The second season of The Toys That Made Us, produced by Brian Volk-Weiss expertly followed season one with another four episodes, these ones featuring the histories of Star Trek, Transformers, LEGO, and Hello Kitty. Keeping with the same humorous narration, season two was just as entertaining and informational as season one. Familiar faces from episodes from season one were brought back for more interviews, along with many new faces, including many international company executives, as the stories of Transformers, LEGO, and Hello Kitty began outside of America. If each episode was a piece of a large puzzle encompassing the toy industry, viewers can click four more pieces into place as the history of more classic toy lines are explored.
Season 2, Episode 1: Star Trek
Not to be confused with Star Wars, season two kicks off with an episode about Star Trek, which actually preceded Star Wars. Starting with its humble beginnings, viewers learn about Gene Roddenberry and his ideas for a sci-fi T.V. series. As the series was picked up and sold from company to company, it did not build much of a following, and unfortunately the license for toys never fell into the right company’s hands, as problems with production and marketing strategies led to upsetting consumers. Viewers hear from collectors, designers and sculptors, and company executives including Marty Abrams of Mego, David Galoob of Galoob Toys, and Todd McFarlane of McFarlane Toys about the rise and fall in popularity of the show and motion pictures, and how certain mistakes were made on the toy industry side of things. Though mishandled through the years, there is no doubt that Star Trek is cemented into the history of the toy industry as a significant and impactful brand.

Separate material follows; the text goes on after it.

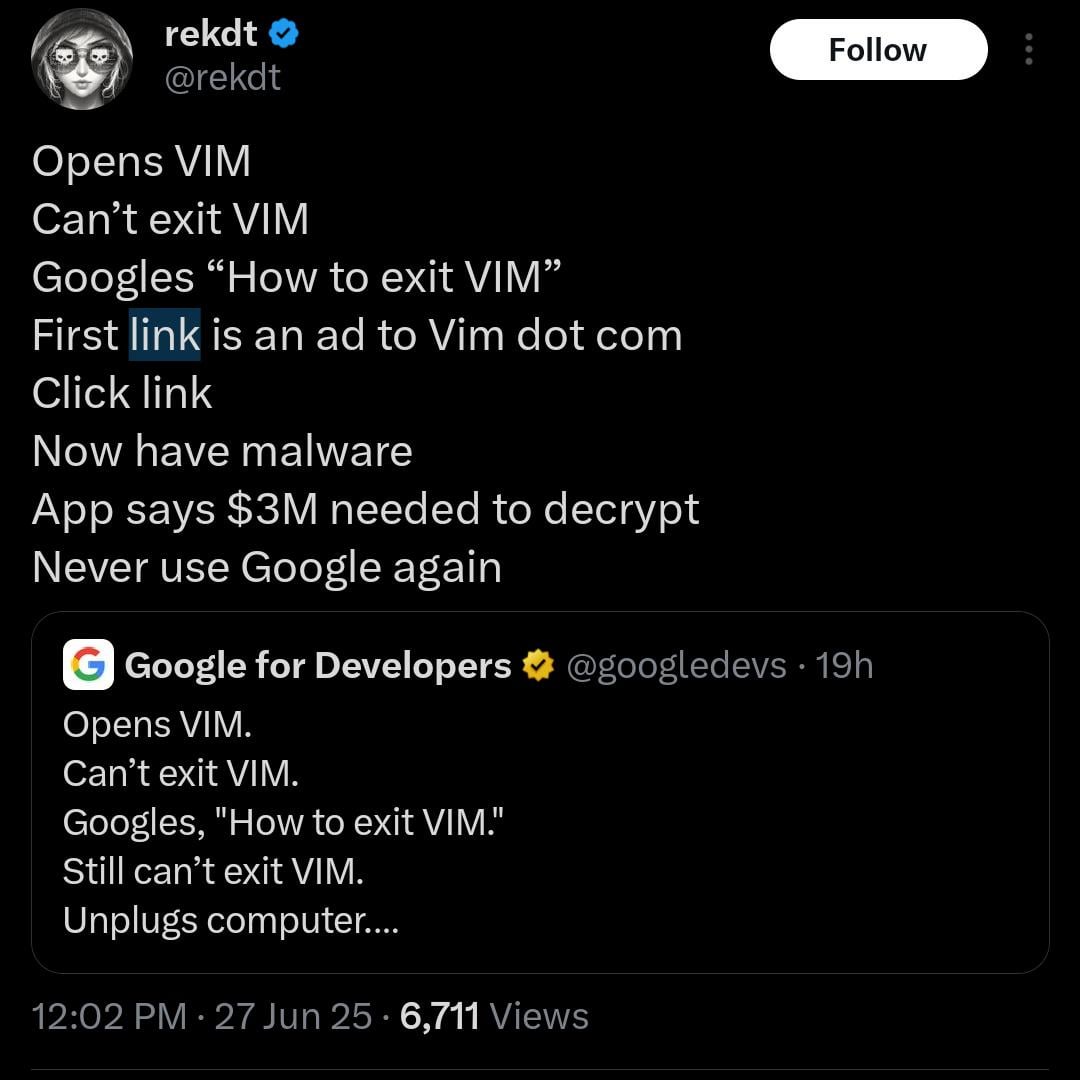
Task: Click the Google logo avatar in quoted tweet
Action: coord(88,665)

Season 2, Episode 2: Transformers
Episode two tells the tale of transformers, which originated in Japan. After World War II, a partnership between the U.S. and Japan was created as the U.S. helped Japan get back on their feet. Tin cans were recycled from American military bases, and the tin was used to create toys. Transformers’ most basic origin is with Takara, a Japanese toy company that created Microman and Diaclone, brands that became Transformers in America. Hasbro relies on Bob Budianski to come up with character names and profiles for over 100 different characters as Transformers grows in popularity. Viewers hear from Bob Budianski himself about his experience working on Transformers, as well as Alan Hassenfled of Hasbro, Kohjin Ohno and Hideaki Yoke, designers for Takara, Peter Cullen, the voice of Optimus Prime, and many comic book writers, collectors, and other executives that worked on the line. As more movies came out, Transformers grew in popularity, and the revolutionary toys became household staples across America.
Season 2, Episode 3: LEGO
Episode three is all about LEGO, a toy that nearly every child has played with before. With its origins in Denmark, viewers learn about the Christiansen family, and how LEGO stayed a family business for three generations. The LEGO brick is legendary, and the LEGO system even more so. Bricks made in the 1950’s click into place with bricks made today, which is a core value in the LEGO company. As LEGO grew from four colors and models of towns to endless sets including licensed ones like Star Wars and Harry Potter, the management of the company was failing, leading LEGO towards bankruptcy. David Robertson, a professor an author, Kristian Reimer Hauge, a LEGO culture mediator, Bo Eggery, a LEGO senior designer, and many more executives, designers, and even children tell the story of LEGO’s success, downfall, reorganization, and cementation of its place in history as one of the most successful toy companies in history.
Season 2, Episode 4: Hello Kitty
In the final episode of season two, viewers learn about the Japanese toy company Sanrio, whose motto was “Small Gift, Big Smile.” Shintaro Tsuji, affectionally known as Papa Tsuji, created the company based on ideas of “Kawaii,” the Japanese word for cute. Sanrio created hundreds of characters, however its most popular is definitely Hello Kitty. First pictured on a coin purse, Hello Kitty has evolved into an icon, with her face licensed to hundreds of companies. A phenomenon that represents the embracing of kawaii, Papa Tsuji, Yuko Yamaguchi, known as “Kitty Mama,” and many more famous faces, including Paris Hilton and Kimora Lee Simmons, tell the story of Hello Kitty’s evolution from a character in the Sanrio world to an international brand that changed the lives of so many people with her three core messages: you should be loved, and you need to be nice to others to be loved, everyone should get along with one another, and the importance of expressing oneself through actions over words.